---El conde---
Pablo Larraín ha ganado prestigio como cineasta gracias a la capacidad que tiene para narrar historias sobre temas y personajes polémicos. Ágil y punzante, el realizador chileno atiende demandas sociales que van desde las atrocidades del régimen militar de Augusto Pinochet (Post Mortem, 2010) hasta el plebiscito que definió la continuidad del mismo dictador (No, 2012). El dedo de Larraín también está puesto en llagas como los abusos de la iglesia católica (El club, 2015) y las polémicas que han rodeado las vidas de Jackeline Onassis (Jackie, 2016) y Lady Di (Spencer, 2021). Es decir, la mirada del director siempre ha tenido como objetivo provocar reacciones que inviten al debate. Algo que se agradece a todo artista que va más allá de lo que la industria quiere imponer. Todo lo anterior sería perfecto si Larraín no quisiera convertirse en la voz de la conciencia de un país.
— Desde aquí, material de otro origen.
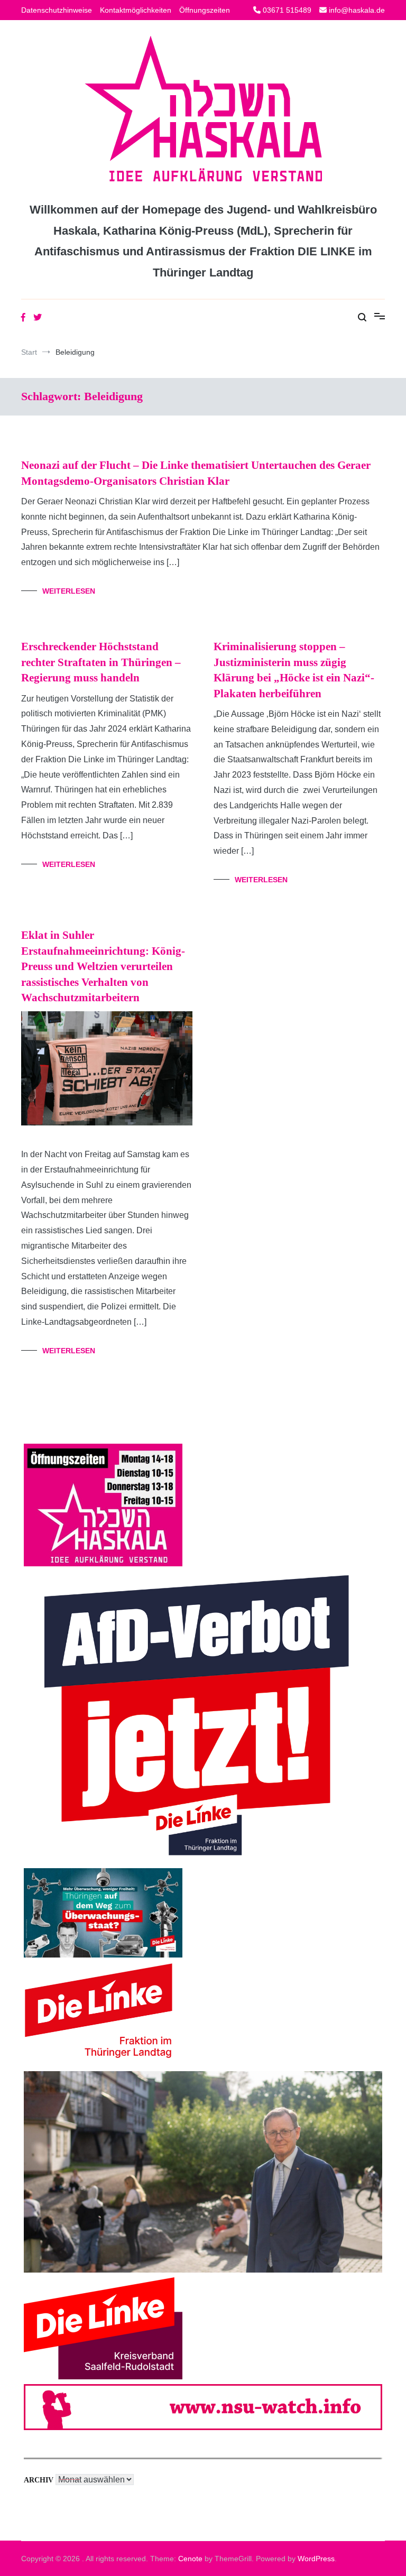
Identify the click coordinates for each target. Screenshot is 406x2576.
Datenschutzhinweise (56, 10)
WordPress (316, 2558)
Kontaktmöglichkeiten (135, 10)
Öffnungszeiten (204, 10)
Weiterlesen (68, 591)
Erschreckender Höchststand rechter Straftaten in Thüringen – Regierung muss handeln (101, 662)
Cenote (190, 2558)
Estrenada en el Festival de Venecia y distribuida por Netflix, El conde vuelve a colocar en medio de la controversia a Pinochet. Esta vez desde una óptica tan original como excéntrica: el ex jefe de Estado es un vampiro que está harto de vivir más de 250 años. Sin embargo, un día conoce a una joven que le devuelve la vitalidad y las ganas por beber corazones humanos licuados. La premisa puede parecer estrambótica, pero está cargada de poderosos simbolismos que respaldan a una sátira desenfrenada, por momentos divertida, mientras que en otros parece innecesariamente alargada. Pinochet, el vampiro, sobrevuela Santiago de Chile como una vieja ave de caza pensativa, como una entidad que añora el dominio absoluto, como un autócrata que evalúa los cambios desde su partida, como un ególatra que maldice la ingratitud de un pueblo ignorante. La perspectiva de Larraín es una invitación a reflexionar sobre las secuelas del absolutismo y sus efectos.
Hasta aquí, bien. Al menos eso parece.
Todo se empieza a torcer cuando el autor subraya sus ideas y no pasa de la acusación sistemática. Es decir, cumple con demandar, siempre en clave sarcástica, los abusos de poder y la raíz corrupta del régimen -desapariciones de opositores, compras estatales irregulares, contratos fraudulentos que involucran a la familia del militar, robos en complicidad con la clase empresarial- y deja de lado la profundidad de su planteamiento inicial, por más que la historia esté narrada bajo algunos códigos del cine de terror. Si el director ha decidido poner a Pinochet en el centro de la diana lo mínimo que puede hacer es asumir el riesgo que aviva a cualquier espíritu transgresor: recorrer nuevos caminos que permitan redimensionar la figura del ex presidente. El conde pierde empuje en su último tercio de duración cuando se enrolla en un romance gracioso e insulso, por más que se busque recordar el papel cómplice de la iglesia católica.
Lo que no descuida Larraín es el elenco que lo acompaña en esta surrealista aventura fílmica. Pinochet (Jaime Vadell) tiene una relación de mandato y sumisión con su sirviente, Forydor Krassnoff (Alfredo Castro, siempre en gran nivel). Lucía Hiriart (Gloria Münchmeyer) completa un triángulo amoroso turbio que se define por la conveniencia y la infidelidad. Los tres personajes simbolizan la decadencia del poder y la impunidad galopante. Las interpretaciones de los tres actores destacan por las siniestras cualidades que poseen y las formas en que se interrelacionan. Los despliegues gestuales en circunstancias donde al parecer no sucede nada, y pasa mucho, otorgan verosimilitud a los retratos de unos déspotas antológicos. Los otros dos aspectos que resaltan nítidamente en El conde son la fotografía y la música. Esta película está hecha para apreciarse en pantalla grande y no en la sala de la casa. El blanco y negro es deslumbrante -las secuencias de Pinochet volando de noche sobre la ciudad o los contraluces durante acciones vampirescas apabullan gracias a su belleza-, mientras que la música -especialmente las ejecuciones de cuerdas- acentúan el suspenso que recubre el filme.
Aún así, El conde es insuficiente.
La última película de Pablo Larraín es un artefacto elemental decorado con láminas de oropel.